If $$m$$ is chosen in the quadratic equation $$(m^2 + 1)x^2 - 3x + (m^2 + 1)^2 = 0$$ such that the sum of its roots is greatest, then the absolute difference of the cubes of its roots is:

We start with the quadratic equation

$$ (m^{2}+1)x^{2}-3x+(m^{2}+1)^{2}=0 $$

Let its two real roots be $$\alpha$$ and $$\beta$$. For a general quadratic $$ax^{2}+bx+c=0$$ we know the standard relationships

$$ \alpha+\beta=\frac{-\,b}{a}, \qquad \alpha\beta=\frac{c}{a}. $$

Here we can read off

$$ a=m^{2}+1,\; b=-3,\; c=(m^{2}+1)^{2}. $$

So the sum of the roots is

$$ \alpha+\beta=\frac{-(-3)}{m^{2}+1}=\frac{3}{m^{2}+1}. $$

Because $$m^{2}+1>0$$ for every real $$m$$, the quantity $$3/(m^{2}+1)$$ is positive and will be largest when the denominator $$m^{2}+1$$ is as small as possible.
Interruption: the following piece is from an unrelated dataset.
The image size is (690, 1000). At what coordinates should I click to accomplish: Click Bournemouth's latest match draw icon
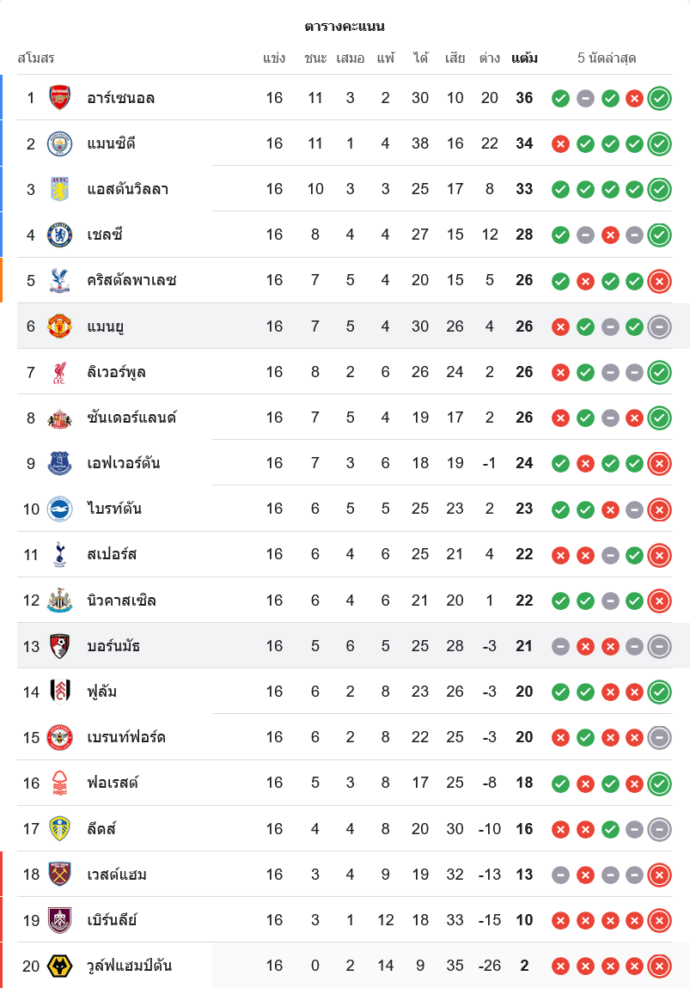[x=659, y=646]
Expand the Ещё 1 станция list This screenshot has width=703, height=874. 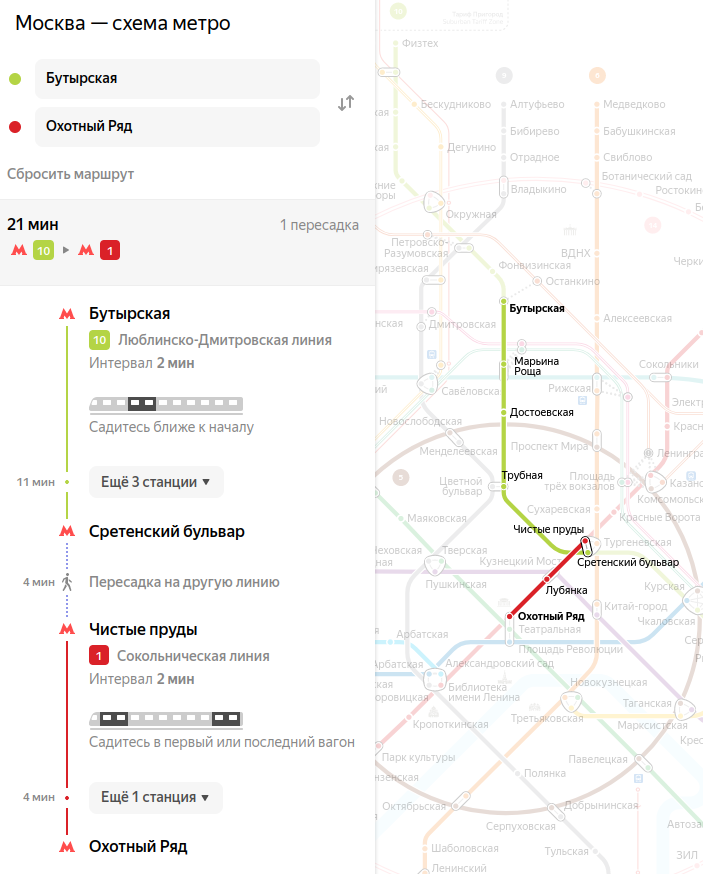[156, 798]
The least value of $$m^{2}+1$$ is obtained when $$m=0$$, giving $$m^{2}+1=1$$. Therefore the sum of the roots is maximized when

$$ m=0\quad\text{and}\quad \alpha+\beta=3. $$

With $$m=0$$, the given quadratic reduces to

$$ x^{2}-3x+1=0. $$

We now find the actual roots. Using the quadratic formula for $$x^{2}-3x+1=0$$, we have

$$ x=\frac{3\pm\sqrt{(-3)^{2}-4\cdot1\cdot1}}{2\cdot1} =\frac{3\pm\sqrt{9-4}}{2} =\frac{3\pm\sqrt{5}}{2}. $$

Thus

$$ \alpha=\frac{3+\sqrt{5}}{2},\qquad \beta =\frac{3-\sqrt{5}}{2}. $$

We are asked for the absolute difference of the cubes of the roots, that is,

$$ \left|\alpha^{3}-\beta^{3}\right|. $$

To avoid long numerical cubing, we use the algebraic identity

$$ \alpha^{3}-\beta^{3}=(\alpha-\beta)\,(\alpha^{2}+\alpha\beta+\beta^{2}). $$

First we find $$\alpha-\beta$$:

$$ \alpha-\beta=\frac{3+\sqrt{5}}{2}-\frac{3-\sqrt{5}}{2} =\sqrt{5}. $$

Next we evaluate $$\alpha^{2}+\alpha\beta+\beta^{2}$$. We already have the convenient symmetric sums

$$ \alpha+\beta=3,\qquad \alpha\beta=1. $$

Now,

$$ (\alpha+\beta)^{2} = \alpha^{2}+2\alpha\beta+\beta^{2}. $$

Therefore,

$$ \alpha^{2}+\beta^{2}=(\alpha+\beta)^{2}-2\alpha\beta =3^{2}-2\cdot1=9-2=7. $$

Adding $$\alpha\beta=1$$ to this gives

$$ \alpha^{2}+\alpha\beta+\beta^{2}=7+1=8. $$

Putting everything into the identity, we get

$$ \alpha^{3}-\beta^{3} =(\alpha-\beta)\,(\alpha^{2}+\alpha\beta+\beta^{2}) =(\sqrt{5})(8)=8\sqrt{5}. $$

The value is already positive, so its absolute value stays the same:

$$ \left|\alpha^{3}-\beta^{3}\right|=8\sqrt{5}. $$

Hence, the correct answer is Option D.